> **Input for this task**:
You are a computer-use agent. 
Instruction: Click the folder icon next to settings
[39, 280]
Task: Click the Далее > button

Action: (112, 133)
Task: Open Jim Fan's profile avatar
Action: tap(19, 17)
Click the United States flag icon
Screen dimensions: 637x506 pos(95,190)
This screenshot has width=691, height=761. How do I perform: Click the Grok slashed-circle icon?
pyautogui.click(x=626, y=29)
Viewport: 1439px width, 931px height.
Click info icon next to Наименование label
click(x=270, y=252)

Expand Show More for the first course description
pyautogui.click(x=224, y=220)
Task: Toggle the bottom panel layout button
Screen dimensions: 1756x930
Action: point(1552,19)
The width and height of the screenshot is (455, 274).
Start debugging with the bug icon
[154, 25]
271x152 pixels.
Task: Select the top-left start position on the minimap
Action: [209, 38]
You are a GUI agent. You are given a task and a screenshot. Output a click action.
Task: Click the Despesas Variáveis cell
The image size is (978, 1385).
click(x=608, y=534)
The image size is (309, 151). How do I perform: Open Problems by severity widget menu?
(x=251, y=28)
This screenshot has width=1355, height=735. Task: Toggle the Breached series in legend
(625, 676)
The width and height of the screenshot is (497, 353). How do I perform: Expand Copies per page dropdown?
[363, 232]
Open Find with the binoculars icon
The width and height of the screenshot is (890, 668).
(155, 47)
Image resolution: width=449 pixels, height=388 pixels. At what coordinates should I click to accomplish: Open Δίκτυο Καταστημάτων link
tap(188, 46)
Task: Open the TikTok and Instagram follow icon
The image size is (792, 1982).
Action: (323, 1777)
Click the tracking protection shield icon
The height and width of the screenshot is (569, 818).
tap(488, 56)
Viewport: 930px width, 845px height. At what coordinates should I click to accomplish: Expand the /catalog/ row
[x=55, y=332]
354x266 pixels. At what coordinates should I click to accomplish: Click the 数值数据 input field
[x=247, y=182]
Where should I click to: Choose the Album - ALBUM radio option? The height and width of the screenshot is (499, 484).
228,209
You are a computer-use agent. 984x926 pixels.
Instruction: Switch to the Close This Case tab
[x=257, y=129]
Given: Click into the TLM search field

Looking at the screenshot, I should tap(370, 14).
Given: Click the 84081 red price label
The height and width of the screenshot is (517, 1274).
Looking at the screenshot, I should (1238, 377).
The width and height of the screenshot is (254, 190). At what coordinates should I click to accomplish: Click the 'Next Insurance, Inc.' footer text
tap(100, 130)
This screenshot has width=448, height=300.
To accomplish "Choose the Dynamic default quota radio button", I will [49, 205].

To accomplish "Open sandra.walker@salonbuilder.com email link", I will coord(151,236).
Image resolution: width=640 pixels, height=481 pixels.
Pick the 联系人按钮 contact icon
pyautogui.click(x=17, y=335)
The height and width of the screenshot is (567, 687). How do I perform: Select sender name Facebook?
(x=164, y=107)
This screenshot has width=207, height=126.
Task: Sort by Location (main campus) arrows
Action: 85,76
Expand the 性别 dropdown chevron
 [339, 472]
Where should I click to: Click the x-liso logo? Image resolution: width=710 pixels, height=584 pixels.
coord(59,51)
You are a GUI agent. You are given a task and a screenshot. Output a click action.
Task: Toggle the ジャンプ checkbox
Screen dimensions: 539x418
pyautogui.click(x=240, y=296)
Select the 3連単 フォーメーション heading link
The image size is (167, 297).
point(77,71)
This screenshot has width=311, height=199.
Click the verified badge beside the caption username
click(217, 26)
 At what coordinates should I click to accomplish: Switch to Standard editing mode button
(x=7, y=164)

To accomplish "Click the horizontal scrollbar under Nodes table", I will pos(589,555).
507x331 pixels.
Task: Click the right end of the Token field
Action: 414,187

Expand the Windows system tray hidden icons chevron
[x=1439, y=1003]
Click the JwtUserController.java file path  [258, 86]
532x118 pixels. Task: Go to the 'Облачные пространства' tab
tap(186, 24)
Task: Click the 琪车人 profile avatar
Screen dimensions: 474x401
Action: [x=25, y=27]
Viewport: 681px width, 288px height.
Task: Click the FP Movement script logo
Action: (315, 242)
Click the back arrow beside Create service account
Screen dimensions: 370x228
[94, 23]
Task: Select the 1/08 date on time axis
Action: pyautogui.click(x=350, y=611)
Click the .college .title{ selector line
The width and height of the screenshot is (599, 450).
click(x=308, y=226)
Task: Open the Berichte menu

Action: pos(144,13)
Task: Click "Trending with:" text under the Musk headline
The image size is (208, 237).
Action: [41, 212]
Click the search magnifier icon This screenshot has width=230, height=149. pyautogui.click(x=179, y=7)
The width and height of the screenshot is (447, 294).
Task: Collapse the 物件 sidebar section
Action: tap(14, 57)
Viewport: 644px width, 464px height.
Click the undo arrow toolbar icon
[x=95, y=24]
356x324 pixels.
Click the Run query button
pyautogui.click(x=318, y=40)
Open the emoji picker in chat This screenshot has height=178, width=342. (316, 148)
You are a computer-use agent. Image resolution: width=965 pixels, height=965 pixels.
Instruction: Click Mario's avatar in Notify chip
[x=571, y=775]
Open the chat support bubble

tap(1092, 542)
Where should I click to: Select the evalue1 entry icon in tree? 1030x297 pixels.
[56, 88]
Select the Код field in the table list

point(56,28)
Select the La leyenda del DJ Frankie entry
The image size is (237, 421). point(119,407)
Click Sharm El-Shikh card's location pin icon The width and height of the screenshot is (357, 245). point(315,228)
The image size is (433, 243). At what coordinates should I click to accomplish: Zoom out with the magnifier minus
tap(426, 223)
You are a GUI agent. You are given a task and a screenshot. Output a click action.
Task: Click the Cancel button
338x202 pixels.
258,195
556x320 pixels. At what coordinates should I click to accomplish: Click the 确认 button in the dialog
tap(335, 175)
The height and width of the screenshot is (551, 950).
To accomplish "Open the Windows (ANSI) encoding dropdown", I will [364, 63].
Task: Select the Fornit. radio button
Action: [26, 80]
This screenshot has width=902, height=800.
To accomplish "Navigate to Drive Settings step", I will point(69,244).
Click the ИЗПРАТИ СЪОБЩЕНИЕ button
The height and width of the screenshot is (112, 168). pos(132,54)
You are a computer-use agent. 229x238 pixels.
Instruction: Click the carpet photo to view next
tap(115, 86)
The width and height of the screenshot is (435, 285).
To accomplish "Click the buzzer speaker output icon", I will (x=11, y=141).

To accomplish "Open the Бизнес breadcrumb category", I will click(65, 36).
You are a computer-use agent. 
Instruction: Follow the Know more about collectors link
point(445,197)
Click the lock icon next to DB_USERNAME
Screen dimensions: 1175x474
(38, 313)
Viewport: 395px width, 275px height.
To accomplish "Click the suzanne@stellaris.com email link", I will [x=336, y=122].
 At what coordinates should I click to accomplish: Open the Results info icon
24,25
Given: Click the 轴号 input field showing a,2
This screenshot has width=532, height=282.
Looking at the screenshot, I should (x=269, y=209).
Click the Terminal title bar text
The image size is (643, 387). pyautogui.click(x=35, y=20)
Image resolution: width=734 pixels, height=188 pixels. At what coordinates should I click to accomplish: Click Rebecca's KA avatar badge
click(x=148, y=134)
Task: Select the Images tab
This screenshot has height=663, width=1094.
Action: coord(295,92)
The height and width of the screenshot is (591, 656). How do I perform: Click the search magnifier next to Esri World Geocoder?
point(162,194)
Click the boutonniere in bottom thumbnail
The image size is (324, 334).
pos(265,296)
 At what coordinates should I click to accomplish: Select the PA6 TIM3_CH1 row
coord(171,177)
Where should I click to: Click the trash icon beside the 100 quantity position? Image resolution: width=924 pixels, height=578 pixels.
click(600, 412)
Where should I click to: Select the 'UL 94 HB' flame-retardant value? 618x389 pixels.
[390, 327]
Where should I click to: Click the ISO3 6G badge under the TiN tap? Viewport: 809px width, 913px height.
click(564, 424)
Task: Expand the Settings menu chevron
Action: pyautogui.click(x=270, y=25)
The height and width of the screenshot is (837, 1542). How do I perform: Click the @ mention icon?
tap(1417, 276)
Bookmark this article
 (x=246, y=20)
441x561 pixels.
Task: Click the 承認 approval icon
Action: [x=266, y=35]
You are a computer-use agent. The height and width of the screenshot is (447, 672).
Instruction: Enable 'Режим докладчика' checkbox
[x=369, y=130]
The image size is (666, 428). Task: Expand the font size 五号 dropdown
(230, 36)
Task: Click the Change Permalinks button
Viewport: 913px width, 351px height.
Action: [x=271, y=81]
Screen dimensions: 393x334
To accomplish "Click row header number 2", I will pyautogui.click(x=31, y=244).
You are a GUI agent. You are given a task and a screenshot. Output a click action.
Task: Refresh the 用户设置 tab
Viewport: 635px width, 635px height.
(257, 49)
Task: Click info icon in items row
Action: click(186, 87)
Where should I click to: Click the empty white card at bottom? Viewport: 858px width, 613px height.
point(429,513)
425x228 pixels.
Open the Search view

> **Problem**:
Print, without alteration, only the lines above between the one holding "Given: Click the 轴号 input field showing a,2" and the one holding "Task: Select the Images tab", inclusive.

> **Your solution**:
Given: Click the 轴号 input field showing a,2
This screenshot has width=532, height=282.
Looking at the screenshot, I should (x=269, y=209).
Click the Terminal title bar text
The image size is (643, 387). pyautogui.click(x=35, y=20)
Image resolution: width=734 pixels, height=188 pixels. At what coordinates should I click to accomplish: Click Rebecca's KA avatar badge
click(x=148, y=134)
Task: Select the Images tab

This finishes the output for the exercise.